Dijon Salmon With Green Bean Pilaf
Prep time: 15 min
Cook time: 30 min
Servings: 4
1 - 100 gram
In this quick dinner recipe, the delicious garlicky-mustardy mayo that tops baked salmon is very versatile. Make extra to use as a dip for fries or to jazz up tuna salad. Precooked brown rice helps get this healthy dinner on the table fast, but if you have other leftover whole grains, such as quinoa or farro, they work well here too.
Ingredients
1-1/4 pounds wild salmon, skinned and cut into 4 portions
3 tbsp extra-virgin olive oil, divided
1 tbsp minced garlic
3/4 tsp salt
2 tbsp mayonnaise
2 tsp whole-grain mustard
1/2 tsp ground pepper, divided
12 ounces thin green beans, cut into thirds
1 small lemon, zested and cut into 4 wedges
2 tbsp pine nuts
1 package pilaf rice
2 tbsp water
Chopped fresh parsley for garnish
Directions
Preheat oven to 425°F. Line a rimmed baking sheet with foil or parchment paper.
Brush salmon with 1 tablespoon oil and place on the prepared baking sheet. Mash garlic and salt into a paste with the side of a chef’s knife or a fork.
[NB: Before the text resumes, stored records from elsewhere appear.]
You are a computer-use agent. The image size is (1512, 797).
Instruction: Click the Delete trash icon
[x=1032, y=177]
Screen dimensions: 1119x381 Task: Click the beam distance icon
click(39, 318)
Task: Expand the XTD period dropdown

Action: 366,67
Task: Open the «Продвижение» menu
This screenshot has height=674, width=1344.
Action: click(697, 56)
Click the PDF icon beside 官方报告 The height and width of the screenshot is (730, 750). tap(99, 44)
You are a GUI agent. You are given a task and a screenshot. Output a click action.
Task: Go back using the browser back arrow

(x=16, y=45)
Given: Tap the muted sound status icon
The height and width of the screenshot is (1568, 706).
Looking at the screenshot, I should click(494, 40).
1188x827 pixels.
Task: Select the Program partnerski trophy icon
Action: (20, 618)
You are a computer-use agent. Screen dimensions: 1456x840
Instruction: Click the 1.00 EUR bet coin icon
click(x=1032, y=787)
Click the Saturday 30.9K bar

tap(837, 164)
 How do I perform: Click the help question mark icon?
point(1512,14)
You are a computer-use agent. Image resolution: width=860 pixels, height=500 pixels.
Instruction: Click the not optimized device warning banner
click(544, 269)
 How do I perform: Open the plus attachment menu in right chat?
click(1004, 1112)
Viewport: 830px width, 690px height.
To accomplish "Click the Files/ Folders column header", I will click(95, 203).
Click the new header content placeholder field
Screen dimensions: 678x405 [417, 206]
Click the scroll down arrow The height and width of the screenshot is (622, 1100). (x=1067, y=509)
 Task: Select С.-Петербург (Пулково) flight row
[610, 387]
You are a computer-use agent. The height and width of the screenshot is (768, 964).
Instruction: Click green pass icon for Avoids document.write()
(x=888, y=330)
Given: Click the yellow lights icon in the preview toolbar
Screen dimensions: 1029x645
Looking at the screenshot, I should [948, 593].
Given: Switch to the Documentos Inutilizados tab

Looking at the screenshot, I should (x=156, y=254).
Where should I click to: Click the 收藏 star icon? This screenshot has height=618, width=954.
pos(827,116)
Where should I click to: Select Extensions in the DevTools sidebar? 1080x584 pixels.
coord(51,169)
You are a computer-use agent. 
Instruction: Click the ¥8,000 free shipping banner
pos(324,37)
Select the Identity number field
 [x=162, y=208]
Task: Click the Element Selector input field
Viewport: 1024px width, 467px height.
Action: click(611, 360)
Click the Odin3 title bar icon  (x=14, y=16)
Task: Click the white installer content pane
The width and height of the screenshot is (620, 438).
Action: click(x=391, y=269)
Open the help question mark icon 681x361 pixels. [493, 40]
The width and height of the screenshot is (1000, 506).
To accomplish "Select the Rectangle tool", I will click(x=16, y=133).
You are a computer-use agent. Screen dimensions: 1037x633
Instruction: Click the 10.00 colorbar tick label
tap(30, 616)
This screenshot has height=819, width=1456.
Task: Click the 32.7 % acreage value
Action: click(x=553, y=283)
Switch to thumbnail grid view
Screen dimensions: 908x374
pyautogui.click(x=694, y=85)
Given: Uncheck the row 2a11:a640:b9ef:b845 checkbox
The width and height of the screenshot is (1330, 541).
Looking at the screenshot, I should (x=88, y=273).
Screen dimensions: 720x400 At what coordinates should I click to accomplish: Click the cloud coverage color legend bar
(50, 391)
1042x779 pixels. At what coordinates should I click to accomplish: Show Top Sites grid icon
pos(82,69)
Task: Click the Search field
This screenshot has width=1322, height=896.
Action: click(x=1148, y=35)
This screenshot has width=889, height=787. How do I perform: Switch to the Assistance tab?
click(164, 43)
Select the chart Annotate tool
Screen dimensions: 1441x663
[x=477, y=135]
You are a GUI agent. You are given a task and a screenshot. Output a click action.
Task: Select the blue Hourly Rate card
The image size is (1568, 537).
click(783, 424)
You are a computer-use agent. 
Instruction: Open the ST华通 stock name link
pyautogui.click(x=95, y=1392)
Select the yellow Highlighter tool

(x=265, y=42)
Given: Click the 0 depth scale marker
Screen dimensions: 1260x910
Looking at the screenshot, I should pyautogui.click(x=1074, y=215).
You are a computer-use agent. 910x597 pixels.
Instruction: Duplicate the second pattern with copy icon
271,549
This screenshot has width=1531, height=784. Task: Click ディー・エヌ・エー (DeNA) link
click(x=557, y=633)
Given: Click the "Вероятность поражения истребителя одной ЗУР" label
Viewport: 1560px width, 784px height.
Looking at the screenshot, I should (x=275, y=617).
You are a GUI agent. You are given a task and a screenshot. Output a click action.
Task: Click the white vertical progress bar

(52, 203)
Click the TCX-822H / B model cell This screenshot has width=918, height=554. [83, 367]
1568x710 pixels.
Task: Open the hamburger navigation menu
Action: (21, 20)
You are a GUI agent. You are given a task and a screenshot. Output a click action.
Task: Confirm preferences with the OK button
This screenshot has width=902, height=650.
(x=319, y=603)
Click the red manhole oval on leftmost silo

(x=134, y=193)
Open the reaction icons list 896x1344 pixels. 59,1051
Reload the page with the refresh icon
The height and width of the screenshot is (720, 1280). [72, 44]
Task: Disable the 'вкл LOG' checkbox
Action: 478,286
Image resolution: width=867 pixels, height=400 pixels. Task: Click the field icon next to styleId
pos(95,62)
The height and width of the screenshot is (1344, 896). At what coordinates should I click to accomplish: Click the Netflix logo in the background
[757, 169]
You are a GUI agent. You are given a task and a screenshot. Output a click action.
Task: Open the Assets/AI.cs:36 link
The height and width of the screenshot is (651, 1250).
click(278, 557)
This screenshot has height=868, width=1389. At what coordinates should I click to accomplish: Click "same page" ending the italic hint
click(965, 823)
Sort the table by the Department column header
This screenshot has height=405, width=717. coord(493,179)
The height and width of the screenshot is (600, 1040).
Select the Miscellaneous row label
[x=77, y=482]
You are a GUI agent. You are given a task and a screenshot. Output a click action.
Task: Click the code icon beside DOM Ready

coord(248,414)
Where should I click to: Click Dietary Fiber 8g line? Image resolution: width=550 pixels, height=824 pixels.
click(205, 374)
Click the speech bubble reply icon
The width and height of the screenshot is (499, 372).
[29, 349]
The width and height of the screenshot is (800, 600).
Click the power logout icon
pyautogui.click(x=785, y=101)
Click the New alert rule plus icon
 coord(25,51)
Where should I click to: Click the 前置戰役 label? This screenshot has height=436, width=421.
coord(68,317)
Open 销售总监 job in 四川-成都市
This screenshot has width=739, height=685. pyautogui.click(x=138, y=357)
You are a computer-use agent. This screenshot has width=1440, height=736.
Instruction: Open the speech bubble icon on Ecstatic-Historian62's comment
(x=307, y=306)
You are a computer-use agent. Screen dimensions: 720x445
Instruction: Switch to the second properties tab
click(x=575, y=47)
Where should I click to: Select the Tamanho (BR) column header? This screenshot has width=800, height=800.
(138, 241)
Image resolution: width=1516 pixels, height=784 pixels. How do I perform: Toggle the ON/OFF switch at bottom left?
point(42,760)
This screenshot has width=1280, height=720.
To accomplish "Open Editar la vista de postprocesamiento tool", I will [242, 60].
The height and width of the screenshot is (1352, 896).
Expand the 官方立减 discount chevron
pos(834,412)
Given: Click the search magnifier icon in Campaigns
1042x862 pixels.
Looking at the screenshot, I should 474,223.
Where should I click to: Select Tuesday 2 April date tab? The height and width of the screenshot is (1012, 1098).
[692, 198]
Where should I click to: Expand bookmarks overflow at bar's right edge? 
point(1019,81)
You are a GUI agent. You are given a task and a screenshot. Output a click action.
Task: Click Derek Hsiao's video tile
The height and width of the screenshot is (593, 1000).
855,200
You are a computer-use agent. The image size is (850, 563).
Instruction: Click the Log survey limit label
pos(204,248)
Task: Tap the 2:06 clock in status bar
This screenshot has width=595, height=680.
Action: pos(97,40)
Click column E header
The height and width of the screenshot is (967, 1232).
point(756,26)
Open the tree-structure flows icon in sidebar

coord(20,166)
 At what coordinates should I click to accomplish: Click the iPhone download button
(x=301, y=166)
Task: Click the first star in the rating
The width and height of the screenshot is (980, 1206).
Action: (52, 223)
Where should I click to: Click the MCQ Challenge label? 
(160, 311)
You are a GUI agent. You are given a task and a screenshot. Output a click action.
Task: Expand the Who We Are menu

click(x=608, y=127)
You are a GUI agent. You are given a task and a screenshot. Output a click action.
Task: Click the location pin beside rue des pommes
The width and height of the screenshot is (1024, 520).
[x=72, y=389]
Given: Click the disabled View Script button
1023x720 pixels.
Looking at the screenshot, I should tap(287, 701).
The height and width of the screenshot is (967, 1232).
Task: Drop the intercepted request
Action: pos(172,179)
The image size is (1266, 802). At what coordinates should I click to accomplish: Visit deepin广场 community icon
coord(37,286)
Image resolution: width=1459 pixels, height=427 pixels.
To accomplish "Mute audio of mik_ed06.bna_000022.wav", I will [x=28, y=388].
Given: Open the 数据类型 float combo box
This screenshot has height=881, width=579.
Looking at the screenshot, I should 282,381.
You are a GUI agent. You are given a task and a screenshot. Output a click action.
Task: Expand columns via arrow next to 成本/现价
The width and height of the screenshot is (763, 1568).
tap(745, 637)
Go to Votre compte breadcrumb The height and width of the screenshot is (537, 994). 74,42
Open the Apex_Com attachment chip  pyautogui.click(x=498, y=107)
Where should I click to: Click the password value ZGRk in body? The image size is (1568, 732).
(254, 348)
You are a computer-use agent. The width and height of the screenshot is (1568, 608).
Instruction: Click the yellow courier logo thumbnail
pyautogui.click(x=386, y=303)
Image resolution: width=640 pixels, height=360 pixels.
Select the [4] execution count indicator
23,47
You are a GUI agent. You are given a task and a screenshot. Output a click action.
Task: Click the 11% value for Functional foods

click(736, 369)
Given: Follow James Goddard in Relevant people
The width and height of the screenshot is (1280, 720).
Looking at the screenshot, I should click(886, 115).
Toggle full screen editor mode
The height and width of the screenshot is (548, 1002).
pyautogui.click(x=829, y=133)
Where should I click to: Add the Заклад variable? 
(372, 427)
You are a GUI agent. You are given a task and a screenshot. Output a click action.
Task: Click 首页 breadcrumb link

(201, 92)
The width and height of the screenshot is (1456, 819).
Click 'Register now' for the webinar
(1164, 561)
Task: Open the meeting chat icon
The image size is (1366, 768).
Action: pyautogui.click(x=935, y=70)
Combine a scant 1 teaspoon of the garlic paste in a small bowl with mayonnaise, mustard and 1/4 teaspoon pepper. Spread the mixture on top of the fish.
Roast the salmon until it flakes easily with a fork in the thickest part, 6 to 8 minutes per inch of thickness.
Meanwhile, heat the remaining 2 tablespoons oil in a large skillet over medium-high heat. Add green beans, lemon zest, pine nuts, the remaining garlic paste and 1/4 teaspoon pepper; cook, stirring, until the beans are just tender, 2 to 4 minutes. Reduce heat to medium. Add rice and water and cook, stirring, until hot, 2 to 3 minutes more.
Sprinkle the salmon with parsley, if desired, and serve with the green bean pilaf and lemon wedges.